== TEXT ==

China on the rise, Feng leading the way
Born and raised in Guangzhou, China, Shanshan Feng never thought she would become a professional sports star.
But at 24, Feng has become that and much more.
Growing up during a time when golf competition was scarce in the People’s Republic of China, Feng found a way to stay in the game and eventually became one of the most decorated amateur golfers in the country.
“That’s why I chose golf, because it wasn’t popular,” Feng said. “Some sports were really popular, and China has a big population, so I would have a lot of competitors. When I started playing golf, I found out I had a lot of talent. It was easy to get results and I really liked that.”
Feng made golf history when she became the first golfer from China to play on the LPGA Tour during her rookie year in 2008. On June 10, 2012, Feng became the first ever golfer from mainland China to win an LPGA Tour event and making the win even more impressive was that it came at a major, the Wegmans LPGA Championship. She joined a growing list of players who made major breakthroughs with their win at the tournament, including Korea’s Se Ri Pak (1998) and Taiwan’s Yani Tseng (2008).
Just one year later, the LPGA Tour makes its first trip to the capital of China for the inaugural Reignwood LPGA Classic; a trip that Feng is has looked forward to all season. She’ll be playing alongside 15 fellow Chinese golfers from the China LPGA.

===

▸ WRITTEN TASK: Continue the article about Shanshan Feng and golf in China, starting right after its last sentence.

== RECORDS PROVIDED ==

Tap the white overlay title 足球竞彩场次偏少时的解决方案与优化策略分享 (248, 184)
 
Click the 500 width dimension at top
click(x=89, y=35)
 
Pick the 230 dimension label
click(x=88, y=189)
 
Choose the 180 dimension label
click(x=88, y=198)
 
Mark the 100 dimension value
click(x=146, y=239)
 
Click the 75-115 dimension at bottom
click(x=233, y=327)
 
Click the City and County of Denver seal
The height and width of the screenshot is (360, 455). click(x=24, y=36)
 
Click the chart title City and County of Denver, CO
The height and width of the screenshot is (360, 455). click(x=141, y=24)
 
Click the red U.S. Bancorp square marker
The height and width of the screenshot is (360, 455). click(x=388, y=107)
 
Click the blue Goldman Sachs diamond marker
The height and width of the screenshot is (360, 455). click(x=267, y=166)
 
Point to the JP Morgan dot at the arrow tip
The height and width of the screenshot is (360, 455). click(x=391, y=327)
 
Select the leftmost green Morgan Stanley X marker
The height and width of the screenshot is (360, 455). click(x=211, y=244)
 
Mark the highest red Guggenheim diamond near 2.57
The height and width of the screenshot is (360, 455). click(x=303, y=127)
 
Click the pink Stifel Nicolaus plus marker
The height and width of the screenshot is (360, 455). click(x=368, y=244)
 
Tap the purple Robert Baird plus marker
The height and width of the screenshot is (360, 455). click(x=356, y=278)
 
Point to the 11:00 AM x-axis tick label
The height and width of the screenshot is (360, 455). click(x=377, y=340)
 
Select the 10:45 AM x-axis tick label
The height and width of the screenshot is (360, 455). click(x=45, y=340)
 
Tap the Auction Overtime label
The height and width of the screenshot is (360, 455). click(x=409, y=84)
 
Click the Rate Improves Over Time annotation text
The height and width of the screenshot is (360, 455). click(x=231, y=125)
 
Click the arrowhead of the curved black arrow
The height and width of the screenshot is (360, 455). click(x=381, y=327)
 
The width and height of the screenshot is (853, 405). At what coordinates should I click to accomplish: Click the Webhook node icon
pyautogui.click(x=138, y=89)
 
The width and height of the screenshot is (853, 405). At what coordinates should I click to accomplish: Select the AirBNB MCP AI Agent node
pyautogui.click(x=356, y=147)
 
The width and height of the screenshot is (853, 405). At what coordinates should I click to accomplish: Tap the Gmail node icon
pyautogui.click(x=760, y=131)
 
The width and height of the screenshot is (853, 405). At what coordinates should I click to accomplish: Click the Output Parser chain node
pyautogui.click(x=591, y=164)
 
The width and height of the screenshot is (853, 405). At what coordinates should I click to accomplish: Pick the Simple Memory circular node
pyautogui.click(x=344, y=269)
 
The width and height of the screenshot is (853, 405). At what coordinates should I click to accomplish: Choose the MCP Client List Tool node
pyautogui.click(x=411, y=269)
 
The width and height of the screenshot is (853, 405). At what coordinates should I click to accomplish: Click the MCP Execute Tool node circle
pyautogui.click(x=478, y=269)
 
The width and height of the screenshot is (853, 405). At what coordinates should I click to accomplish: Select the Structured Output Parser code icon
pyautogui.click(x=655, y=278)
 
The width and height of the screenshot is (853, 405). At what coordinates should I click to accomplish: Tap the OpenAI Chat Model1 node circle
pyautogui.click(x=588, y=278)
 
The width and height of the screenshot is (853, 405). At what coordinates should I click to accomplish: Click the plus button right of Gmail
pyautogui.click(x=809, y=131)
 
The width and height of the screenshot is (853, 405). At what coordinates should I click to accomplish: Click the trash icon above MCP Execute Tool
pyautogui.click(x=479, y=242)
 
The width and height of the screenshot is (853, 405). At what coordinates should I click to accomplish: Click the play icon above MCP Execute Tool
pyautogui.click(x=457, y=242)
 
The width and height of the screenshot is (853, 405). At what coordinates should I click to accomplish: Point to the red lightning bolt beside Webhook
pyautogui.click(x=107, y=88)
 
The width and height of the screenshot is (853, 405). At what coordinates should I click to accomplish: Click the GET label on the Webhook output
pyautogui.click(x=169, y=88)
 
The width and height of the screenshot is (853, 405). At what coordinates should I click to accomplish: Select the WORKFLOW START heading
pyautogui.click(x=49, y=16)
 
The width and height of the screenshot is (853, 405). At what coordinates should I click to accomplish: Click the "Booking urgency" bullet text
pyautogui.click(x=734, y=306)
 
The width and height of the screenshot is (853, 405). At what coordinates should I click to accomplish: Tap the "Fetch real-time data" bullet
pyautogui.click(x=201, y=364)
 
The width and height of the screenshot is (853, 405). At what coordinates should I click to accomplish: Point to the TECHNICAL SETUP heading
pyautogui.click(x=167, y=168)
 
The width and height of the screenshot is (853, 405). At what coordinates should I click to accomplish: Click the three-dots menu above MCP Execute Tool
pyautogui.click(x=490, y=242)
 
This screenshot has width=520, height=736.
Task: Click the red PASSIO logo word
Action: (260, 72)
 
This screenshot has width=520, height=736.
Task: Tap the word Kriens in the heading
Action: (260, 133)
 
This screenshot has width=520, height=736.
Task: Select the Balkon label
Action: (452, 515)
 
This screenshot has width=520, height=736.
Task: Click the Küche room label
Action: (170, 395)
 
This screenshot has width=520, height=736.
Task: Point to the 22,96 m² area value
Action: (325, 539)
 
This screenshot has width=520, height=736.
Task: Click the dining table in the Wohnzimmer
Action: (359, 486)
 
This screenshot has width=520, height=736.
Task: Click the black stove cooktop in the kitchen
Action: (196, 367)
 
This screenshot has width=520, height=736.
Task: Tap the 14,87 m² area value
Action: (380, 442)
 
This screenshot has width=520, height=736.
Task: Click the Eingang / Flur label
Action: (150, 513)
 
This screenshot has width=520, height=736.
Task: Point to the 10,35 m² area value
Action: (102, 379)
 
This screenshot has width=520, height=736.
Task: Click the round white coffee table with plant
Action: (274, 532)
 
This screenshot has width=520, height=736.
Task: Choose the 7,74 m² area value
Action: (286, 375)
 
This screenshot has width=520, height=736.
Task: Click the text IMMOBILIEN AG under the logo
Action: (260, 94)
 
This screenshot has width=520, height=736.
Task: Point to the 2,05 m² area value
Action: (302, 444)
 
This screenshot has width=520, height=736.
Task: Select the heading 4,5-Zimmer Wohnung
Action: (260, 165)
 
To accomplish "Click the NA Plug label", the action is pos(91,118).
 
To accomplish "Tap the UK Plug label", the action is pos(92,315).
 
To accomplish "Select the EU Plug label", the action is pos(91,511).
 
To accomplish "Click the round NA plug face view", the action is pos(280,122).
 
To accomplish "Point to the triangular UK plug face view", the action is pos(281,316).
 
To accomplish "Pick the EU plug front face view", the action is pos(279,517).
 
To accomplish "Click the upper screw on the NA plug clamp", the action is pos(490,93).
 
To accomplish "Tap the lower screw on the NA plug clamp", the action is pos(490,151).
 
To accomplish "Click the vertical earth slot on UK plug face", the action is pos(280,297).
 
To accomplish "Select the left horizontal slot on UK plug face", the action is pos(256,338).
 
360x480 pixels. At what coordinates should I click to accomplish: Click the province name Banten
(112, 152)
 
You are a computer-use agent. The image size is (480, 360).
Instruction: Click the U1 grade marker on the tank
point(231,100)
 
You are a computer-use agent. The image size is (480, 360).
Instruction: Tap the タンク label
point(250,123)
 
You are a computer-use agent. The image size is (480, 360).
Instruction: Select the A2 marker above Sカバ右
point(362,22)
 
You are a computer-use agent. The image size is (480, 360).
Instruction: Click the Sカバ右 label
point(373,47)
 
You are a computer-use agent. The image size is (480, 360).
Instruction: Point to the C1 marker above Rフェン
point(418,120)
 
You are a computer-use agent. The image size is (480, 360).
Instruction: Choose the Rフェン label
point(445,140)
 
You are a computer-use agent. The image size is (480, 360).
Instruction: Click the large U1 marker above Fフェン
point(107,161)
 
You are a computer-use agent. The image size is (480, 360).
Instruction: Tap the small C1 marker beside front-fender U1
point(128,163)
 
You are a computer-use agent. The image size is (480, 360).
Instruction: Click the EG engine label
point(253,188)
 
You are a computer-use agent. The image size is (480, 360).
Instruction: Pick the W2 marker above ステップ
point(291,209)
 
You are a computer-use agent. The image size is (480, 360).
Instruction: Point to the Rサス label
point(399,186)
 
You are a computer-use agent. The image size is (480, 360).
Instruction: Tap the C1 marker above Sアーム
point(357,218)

===

▸ TASK ANSWER:
“It's really wonderful that I could play the tournament in my country, especially in the capital city, and it’s amazing that I can have so many Chinese friends playing along with me,” said Feng. “You know, for the past several years, I’m always the only player from mainland China on the Tour, so it will be fun this week.”
Although her win wasn’t immediately recognized in her native country, Feng says she has seen immense interest in the game now more than ever before.
“Actually this sport is growing very fast in China this year,” said Feng. “More international events, more young talents showing up on the world’s golf arena, most importantly more people have joined in the sport. It’s still a young sport in China, you know, it takes time.”
Feng currently ranks No. 9 in the Rolex Rankings and has earned more than $2.8 million in her five-year career.
A product of the Gary Gilchrist Golf Academy, Feng continues to work with the coach who took her from a timid teenager to a full-fledged golf star in just seven years.
Feng was recruited and offered a full-ride scholarship for golf training at the academy in 2006. At 17, Feng wasn’t completely accustomed to the culture and language and second-guessed her decision to move to the U.S. But just one year under Gilchrist’s instruction, she tied for ninth at the LPGA Final Qualifying Tournament and earned exempt status for the 2008 season. Over the next four years she went through the ups and downs of being a professional golfer but stuck with her training not knowing that she would one day make a mark in sports history.
Now as the top-ranked golfer hailing from the People’s Republic of China, Feng doesn’t expect the magic and mayhem that typically greets Yani Tseng when she returns to Taiwan or Se Ri Pak receives in Korea, however she is hopeful that the event will draw attention to the LPGA Tour.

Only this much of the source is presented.